English zoologist (1872–1945)

Borradaile in 1926

Lancelot Alexander Borradaile (26 September 1872 – 20 October 1945) was an English zoologist, noted for his work on crustaceans and his books The Invertebrata and Manual of Elementary Zoology.

==Biography==
He was born on 26 September 1872 to a "merchant in the African trade". He studied at Selwyn College, University of Cambridge, on the natural sciences tripos. He graduated with a first-class honours B.A. in 1893; the M.A. followed in 1897. In 1895, he began demonstrating in zoology at Cambridge, and also starting investigating variation in crustaceans, under William Bateson. In 1899, he accompanied John Stanley Gardiner on an expedition to Ceylon (Sri Lanka) and Minikoi (Minicoy), where he studied various aspects of crustacean biology, especially the terrestrial crabs. For his further work on crabs and shrimp, he was awarded the higher doctorate Sc.D. in 1922.

Borradaile became university lecturer in zoology in 1910, later dean of Selwyn College and eventually tutor at that college. He was on the livery of the Drapers' Company and so a freeman of the City of London. He retired in 1937 and died on 20 October 1945.

==Legacy==
Borradaile may be best known for his undergraduate textbook titled Manual of Elementary Zoology, and for The Invertebrata: a manual for the use of students, co-written with F. A. Potts.
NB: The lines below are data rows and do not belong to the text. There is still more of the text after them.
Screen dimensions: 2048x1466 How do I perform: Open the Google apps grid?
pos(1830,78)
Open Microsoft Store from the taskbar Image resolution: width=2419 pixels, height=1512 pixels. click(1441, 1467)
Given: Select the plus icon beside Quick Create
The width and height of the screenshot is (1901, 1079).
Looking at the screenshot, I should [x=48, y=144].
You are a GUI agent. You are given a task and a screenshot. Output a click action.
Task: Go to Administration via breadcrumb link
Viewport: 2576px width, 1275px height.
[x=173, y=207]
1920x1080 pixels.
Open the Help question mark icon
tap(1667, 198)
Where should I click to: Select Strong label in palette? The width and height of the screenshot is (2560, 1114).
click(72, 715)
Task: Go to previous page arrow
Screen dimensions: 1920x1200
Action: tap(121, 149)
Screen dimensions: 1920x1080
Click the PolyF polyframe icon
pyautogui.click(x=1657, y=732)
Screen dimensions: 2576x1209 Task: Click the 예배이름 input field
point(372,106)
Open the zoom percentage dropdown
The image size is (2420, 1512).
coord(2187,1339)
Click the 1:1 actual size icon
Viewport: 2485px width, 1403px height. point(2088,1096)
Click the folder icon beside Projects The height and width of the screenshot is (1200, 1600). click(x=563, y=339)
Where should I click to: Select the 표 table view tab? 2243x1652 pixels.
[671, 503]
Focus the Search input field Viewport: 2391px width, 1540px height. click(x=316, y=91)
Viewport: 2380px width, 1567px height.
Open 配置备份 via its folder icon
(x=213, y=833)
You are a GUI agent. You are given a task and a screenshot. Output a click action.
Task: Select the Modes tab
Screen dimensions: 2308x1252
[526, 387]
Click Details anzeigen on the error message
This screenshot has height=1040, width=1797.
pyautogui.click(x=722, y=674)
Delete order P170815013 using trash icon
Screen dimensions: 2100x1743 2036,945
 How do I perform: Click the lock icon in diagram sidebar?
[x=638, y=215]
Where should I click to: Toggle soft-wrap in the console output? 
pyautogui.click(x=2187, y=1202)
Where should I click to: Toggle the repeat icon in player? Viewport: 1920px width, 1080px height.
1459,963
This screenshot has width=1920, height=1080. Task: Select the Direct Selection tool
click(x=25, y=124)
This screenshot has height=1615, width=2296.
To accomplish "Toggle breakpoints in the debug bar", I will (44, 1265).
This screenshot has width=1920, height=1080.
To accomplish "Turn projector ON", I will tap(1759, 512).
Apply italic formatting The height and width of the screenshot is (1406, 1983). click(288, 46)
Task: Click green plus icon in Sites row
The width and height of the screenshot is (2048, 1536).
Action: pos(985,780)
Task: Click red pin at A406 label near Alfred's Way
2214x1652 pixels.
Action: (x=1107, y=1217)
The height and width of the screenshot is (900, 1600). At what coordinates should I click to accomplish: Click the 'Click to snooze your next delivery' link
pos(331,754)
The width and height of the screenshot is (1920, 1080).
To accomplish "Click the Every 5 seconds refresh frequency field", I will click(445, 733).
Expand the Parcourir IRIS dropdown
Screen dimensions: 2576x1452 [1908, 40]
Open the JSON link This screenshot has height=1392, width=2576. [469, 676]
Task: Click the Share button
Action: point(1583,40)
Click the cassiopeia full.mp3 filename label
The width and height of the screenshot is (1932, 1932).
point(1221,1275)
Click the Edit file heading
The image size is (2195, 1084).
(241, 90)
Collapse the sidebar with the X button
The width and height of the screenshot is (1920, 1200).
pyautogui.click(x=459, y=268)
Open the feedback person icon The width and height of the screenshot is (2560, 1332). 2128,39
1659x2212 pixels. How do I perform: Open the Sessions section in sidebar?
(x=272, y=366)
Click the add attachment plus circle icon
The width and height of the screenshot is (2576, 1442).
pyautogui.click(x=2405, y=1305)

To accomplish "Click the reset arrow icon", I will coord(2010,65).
In addition to these generalist works, Borradaile also worked as a carcinologist. He published an important monograph On the Pontoniinae in 1917, based on material collected by the 1905 Percy Sladen Trust Expedition to the Indian Ocean, led by John Stanley Gardiner. He worked extensively on crabs and similar animals, and coined the term "carcinisation" to describe "one of the many attempts of Nature to evolve a crab". He is commemorated in the scientific names Metapenaeopsis borradaili, Athanas borradailei, Corallianassa borradailei, Accalathura borradailei and Petrolisthes borradailei.